Budget Bill Slashes CFPB Funding
On July 4, 2025, President Trump signed H.R.1, The One Big Beautiful Bill Act into law. Among the many, many other things that the law does, it dramatically reduces the amount of funding available to the Consumer Financial Protection Bureau (CFPB).
Under the Dodd-Frank Act of 2010, the CFPB could request from the Federal Reserve up to 12% of its total operating expenses in 2009. Each year, the 2009 amount is adjusted for inflation to determine the new amount of the CFPB’s maximum permissible withdrawal from the Federal Reserve.
Under H.R.1, this cap has been reduced from 12% to 6.5%, a reduction of nearly half of the CFPB’s annual funding. Senate Republicans claim that the reduction in funding for the CFPB will save taxpayers around $2 billion.

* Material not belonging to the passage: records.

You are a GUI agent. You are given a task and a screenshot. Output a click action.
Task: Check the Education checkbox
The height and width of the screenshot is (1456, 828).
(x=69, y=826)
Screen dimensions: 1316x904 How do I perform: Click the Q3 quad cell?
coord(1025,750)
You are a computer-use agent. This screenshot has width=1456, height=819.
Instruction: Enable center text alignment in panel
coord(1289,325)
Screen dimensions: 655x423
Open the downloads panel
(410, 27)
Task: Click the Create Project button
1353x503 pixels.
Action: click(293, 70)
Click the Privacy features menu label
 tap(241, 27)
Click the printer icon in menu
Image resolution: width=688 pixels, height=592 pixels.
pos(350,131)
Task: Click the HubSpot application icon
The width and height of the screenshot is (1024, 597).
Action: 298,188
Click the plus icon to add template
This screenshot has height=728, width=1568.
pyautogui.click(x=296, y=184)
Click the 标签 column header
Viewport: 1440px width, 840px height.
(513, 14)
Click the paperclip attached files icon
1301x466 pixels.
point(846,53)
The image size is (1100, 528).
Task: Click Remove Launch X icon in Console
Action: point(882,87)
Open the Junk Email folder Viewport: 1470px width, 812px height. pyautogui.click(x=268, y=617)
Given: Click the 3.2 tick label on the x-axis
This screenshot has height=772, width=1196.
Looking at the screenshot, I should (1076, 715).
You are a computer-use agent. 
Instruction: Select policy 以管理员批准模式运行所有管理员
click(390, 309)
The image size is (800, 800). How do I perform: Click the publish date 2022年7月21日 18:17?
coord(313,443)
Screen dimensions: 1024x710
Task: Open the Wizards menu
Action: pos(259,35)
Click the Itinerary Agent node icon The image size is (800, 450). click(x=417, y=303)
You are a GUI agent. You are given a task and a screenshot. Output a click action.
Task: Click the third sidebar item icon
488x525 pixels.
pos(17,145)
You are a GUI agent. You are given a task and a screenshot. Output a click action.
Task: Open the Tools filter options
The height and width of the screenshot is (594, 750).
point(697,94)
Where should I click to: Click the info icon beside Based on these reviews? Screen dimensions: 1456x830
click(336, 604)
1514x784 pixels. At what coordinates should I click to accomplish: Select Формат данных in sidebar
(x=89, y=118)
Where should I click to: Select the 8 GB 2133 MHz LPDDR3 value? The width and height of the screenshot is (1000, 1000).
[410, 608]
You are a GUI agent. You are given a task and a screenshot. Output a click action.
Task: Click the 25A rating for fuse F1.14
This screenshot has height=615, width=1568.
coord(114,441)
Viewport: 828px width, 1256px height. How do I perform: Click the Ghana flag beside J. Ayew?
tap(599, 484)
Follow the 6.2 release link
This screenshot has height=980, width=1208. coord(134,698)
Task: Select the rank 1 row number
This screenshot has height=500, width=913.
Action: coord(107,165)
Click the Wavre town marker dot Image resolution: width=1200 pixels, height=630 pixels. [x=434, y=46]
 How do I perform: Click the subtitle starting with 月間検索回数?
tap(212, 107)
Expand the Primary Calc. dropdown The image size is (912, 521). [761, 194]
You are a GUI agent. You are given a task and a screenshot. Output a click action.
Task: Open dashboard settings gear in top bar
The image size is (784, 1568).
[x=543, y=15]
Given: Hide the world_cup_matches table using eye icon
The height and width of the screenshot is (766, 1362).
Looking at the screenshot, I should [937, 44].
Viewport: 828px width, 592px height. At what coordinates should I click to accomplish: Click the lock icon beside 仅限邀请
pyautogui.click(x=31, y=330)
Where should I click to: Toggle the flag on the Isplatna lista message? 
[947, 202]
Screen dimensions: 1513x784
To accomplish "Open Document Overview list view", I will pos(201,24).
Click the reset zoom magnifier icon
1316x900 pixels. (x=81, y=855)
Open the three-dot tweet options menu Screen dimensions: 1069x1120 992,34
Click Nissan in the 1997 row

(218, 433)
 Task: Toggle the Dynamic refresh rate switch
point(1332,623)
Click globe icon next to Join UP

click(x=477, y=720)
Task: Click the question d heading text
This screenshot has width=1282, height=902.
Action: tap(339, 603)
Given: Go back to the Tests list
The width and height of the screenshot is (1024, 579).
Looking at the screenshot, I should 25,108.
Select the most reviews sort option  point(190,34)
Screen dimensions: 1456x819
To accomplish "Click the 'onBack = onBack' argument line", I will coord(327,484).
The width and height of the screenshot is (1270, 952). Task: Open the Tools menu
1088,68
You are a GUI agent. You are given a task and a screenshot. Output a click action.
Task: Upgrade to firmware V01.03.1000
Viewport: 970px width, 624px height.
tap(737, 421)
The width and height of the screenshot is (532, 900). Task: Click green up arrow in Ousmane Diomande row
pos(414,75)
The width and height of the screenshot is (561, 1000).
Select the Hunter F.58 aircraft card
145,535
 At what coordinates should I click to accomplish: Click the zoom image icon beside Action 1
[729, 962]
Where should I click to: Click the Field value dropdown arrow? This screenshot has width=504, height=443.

Under the temporary leadership of Russ Vought, we’ve seen the CFPB withdraw nearly 70 guidance documents, de-prioritize enforcement of its payday lending rule, vacate its credit card late fee rule, stop defending a number of rules in federal court, and terminate several pending enforcement actions for alleged violations of consumer financial protection law. All this to say that a 46% reduction in its annual budget shouldn’t be too difficult for the lame duck agency to manage.